TASK – Reproduce every entry exactly, without alteration.
·····
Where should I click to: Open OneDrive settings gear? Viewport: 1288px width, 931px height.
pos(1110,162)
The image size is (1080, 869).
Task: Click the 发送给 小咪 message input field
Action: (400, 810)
·····
ANSWER TO THE EXERCISE –
Where should I click to: Open OneDrive settings gear? Viewport: 1288px width, 931px height.
pos(1110,162)
The image size is (1080, 869).
Task: Click the 发送给 小咪 message input field
Action: (400, 810)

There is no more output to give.